Nursing a baby—it’s the most simple, natural thing in the world, right? Then why is it so fraught and freighted for so many women? In Unbuttoned, a collection of essays edited by Dana Sullivan and Maureen Connolly, 25 women share their thoughts and feelings about breastfeeding, all from the standpoint of personal experience. By turns enlightening, entertaining, moving, and thought provoking, their stories are sure to get readers talking.

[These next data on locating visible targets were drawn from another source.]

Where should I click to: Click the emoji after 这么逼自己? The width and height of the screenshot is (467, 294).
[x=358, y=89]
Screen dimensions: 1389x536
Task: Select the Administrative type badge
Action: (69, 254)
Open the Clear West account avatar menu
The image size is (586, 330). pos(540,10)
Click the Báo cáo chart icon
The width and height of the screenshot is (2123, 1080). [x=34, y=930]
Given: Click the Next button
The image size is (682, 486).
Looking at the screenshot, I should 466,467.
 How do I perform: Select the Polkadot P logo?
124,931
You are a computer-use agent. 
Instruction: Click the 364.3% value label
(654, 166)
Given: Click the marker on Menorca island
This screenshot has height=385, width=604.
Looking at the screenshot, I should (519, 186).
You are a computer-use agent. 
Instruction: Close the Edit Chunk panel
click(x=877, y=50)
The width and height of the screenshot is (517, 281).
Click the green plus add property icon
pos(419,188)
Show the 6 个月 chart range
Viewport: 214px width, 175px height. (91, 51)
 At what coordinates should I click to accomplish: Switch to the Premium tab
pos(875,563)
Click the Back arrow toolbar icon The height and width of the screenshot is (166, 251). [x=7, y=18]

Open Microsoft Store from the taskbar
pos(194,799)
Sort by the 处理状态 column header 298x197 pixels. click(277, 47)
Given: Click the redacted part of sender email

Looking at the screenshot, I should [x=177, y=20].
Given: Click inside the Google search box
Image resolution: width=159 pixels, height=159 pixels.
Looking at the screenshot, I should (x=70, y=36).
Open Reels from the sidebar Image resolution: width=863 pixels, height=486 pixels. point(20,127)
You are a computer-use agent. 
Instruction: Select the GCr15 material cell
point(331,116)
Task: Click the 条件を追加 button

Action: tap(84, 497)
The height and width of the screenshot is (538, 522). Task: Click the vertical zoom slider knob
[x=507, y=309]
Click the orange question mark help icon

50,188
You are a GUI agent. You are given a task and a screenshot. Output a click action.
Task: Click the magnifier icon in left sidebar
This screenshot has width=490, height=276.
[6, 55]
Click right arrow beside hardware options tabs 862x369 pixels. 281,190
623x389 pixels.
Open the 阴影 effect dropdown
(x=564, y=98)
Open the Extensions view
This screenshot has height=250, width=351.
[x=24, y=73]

The essays are as varied as women themselves. Best-selling author Julia Glass describes nursing her two sons after being treated for breast cancer. Rebecca Walker remembers breastfeeding her seriously ill baby in the neonatal intensive care unit. And humorist Suzanne Schlosberg milks the logistics of nursing twins for laughs, while columnist Patricia Berry defends her decision to bottle-feed her three daughters. Linda Murray, editor-in-chief of BabyCenter.com, contributes a thoughtful foreword. The essays are organized in a way that echoes the chronology of the nursing experience itself. In Part One, Latching On, women share their stories about starting breastfeeding; by Part Four, Letting Go, they’ve moved on to the sometimes-wistful, sometimes-welcome process of weaning. In these pages are laughter and tears, love and longing, tenderness and temper tantrums—and above all, a multifaceted portrait of what it means to nurture a baby.
Unbuttoned makes a wonderful gift for new or expectant mothers, not to mention their partners. It’s also an intriguing selection for book groups or moms’ groups, who will surely find much to discuss among the essays. Even women whose nursing days are well behind (or ahead) of them will find food for thought in this insightful collection.